TO DO – Tally the lines of the records that contain the string "What", then give the total and nothing more.

RECORDS –
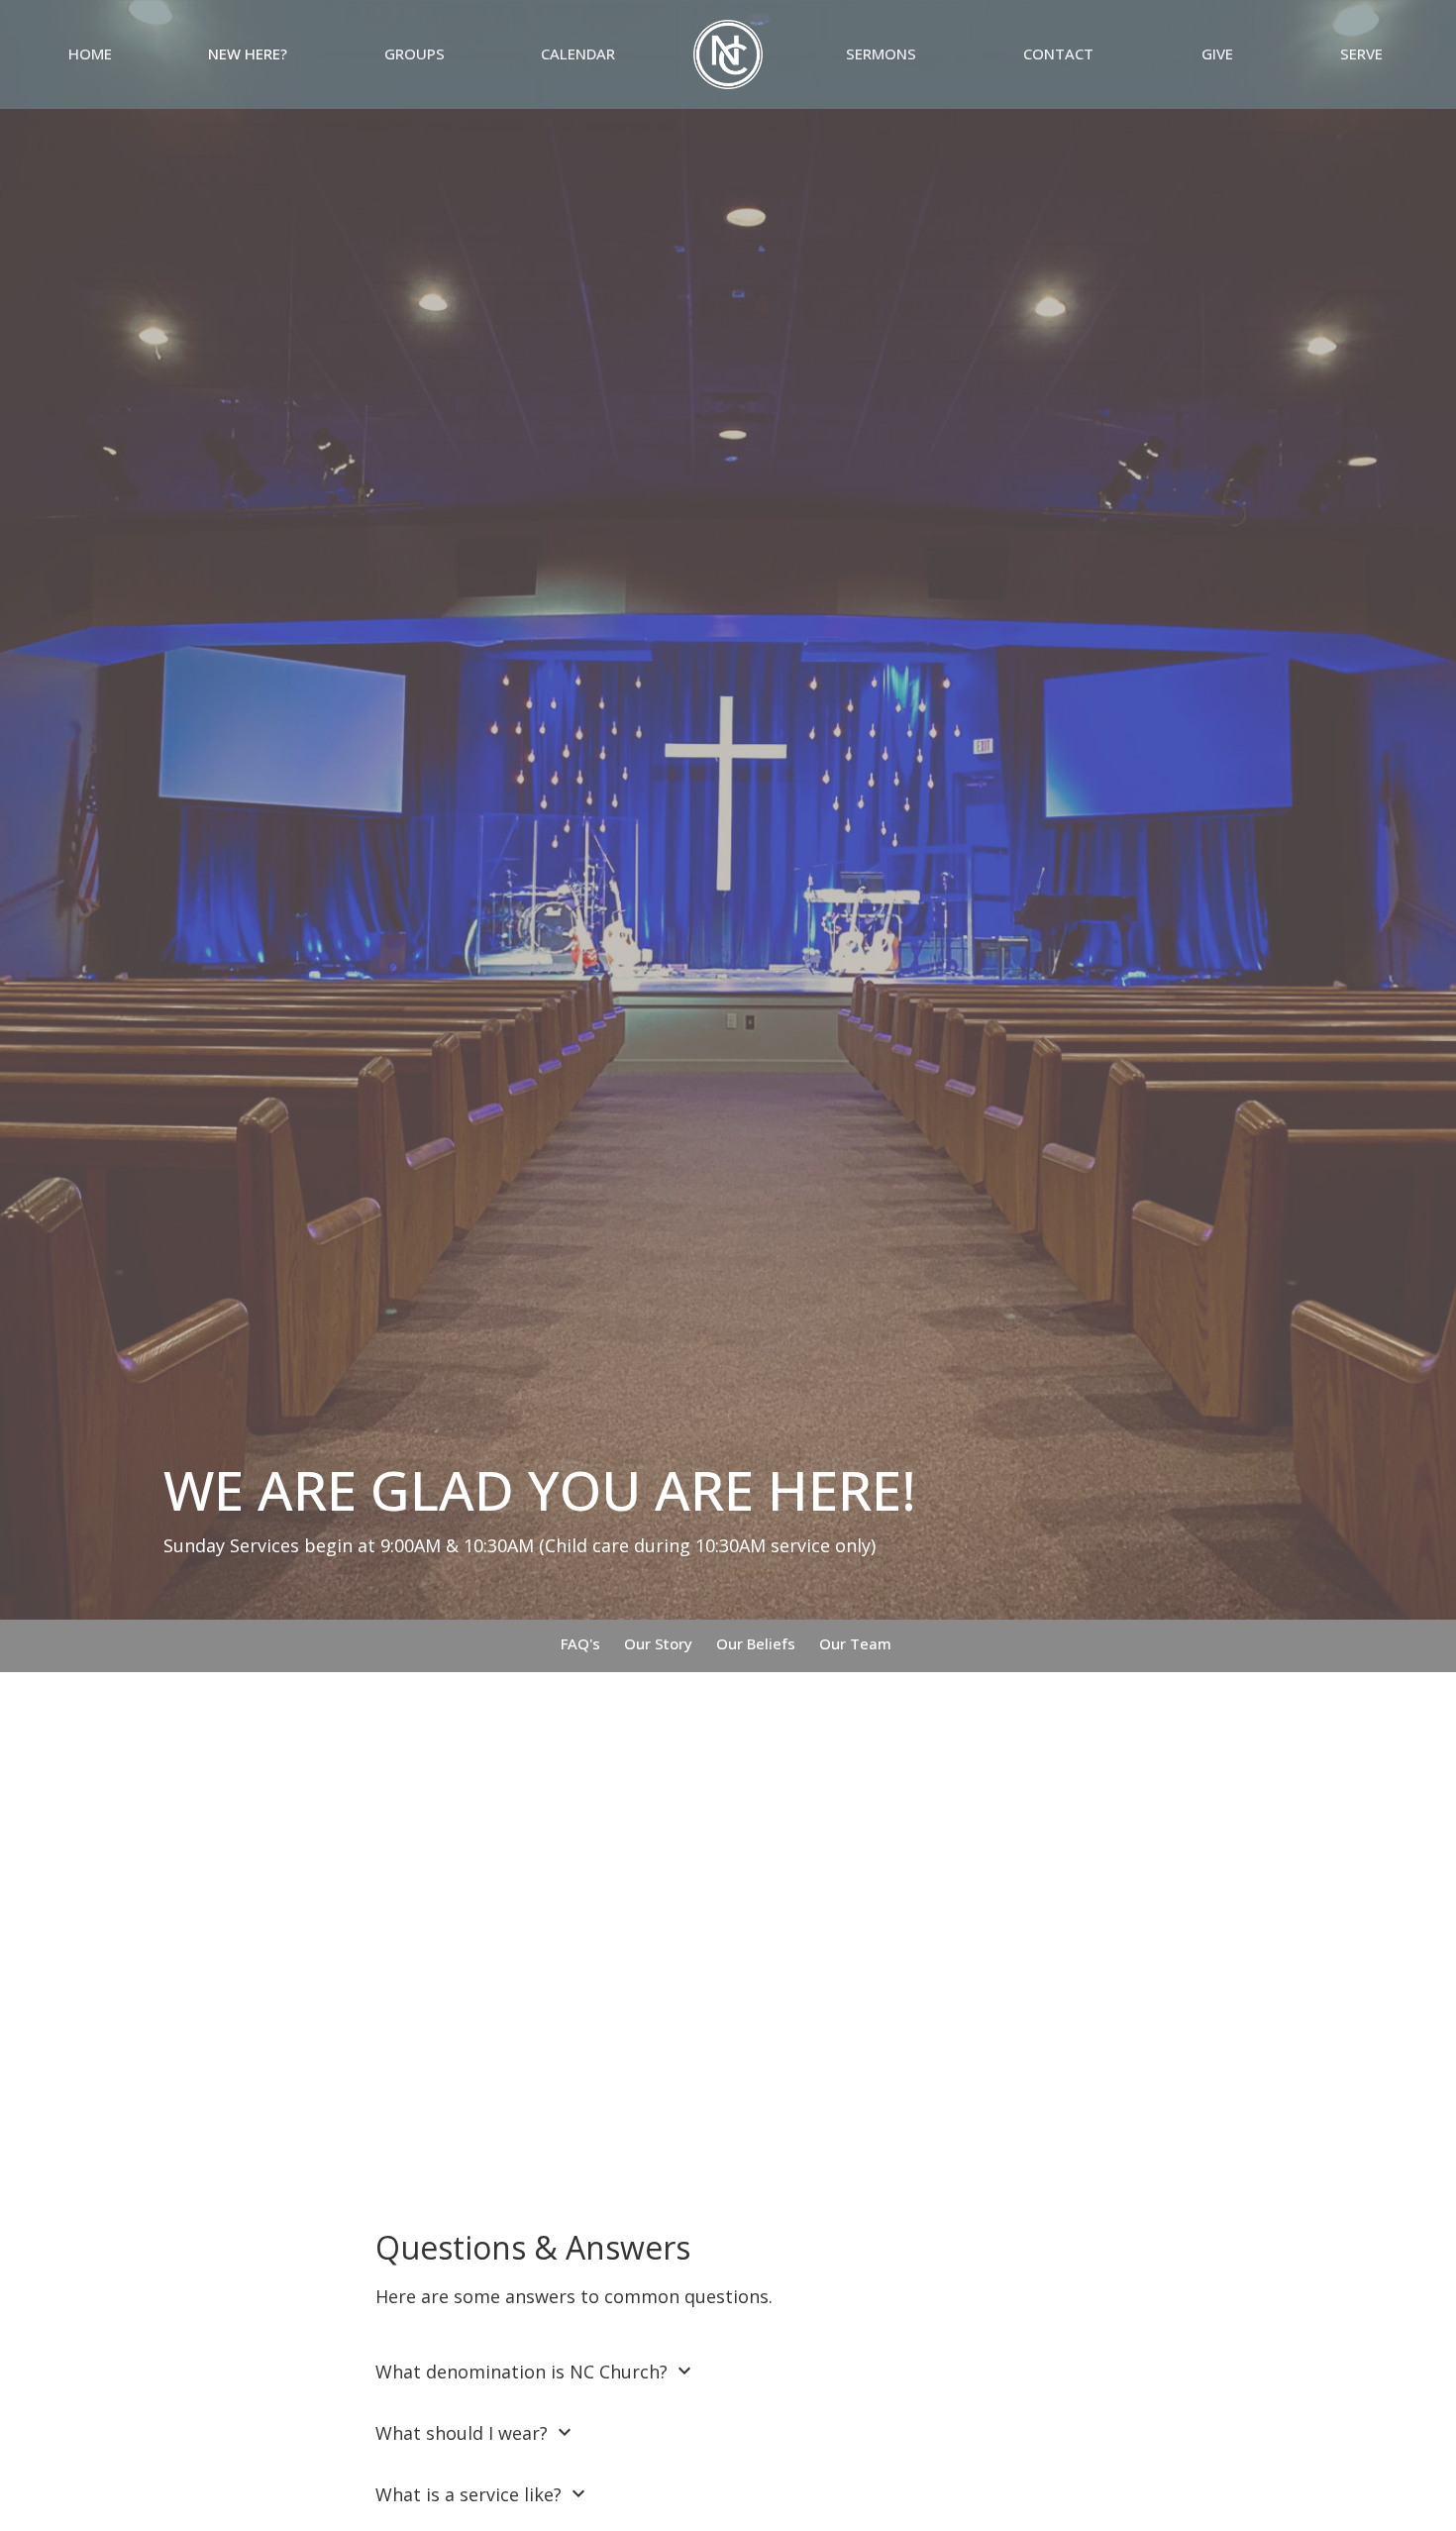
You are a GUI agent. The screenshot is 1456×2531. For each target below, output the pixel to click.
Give (1217, 53)
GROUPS (414, 53)
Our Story (658, 1643)
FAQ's (580, 1643)
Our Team (855, 1643)
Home (90, 53)
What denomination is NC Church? (535, 2371)
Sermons (881, 53)
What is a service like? (482, 2493)
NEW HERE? (247, 53)
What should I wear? (475, 2432)
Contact (1058, 53)
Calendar (578, 53)
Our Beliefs (755, 1643)
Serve (1361, 53)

SOLUTION – 3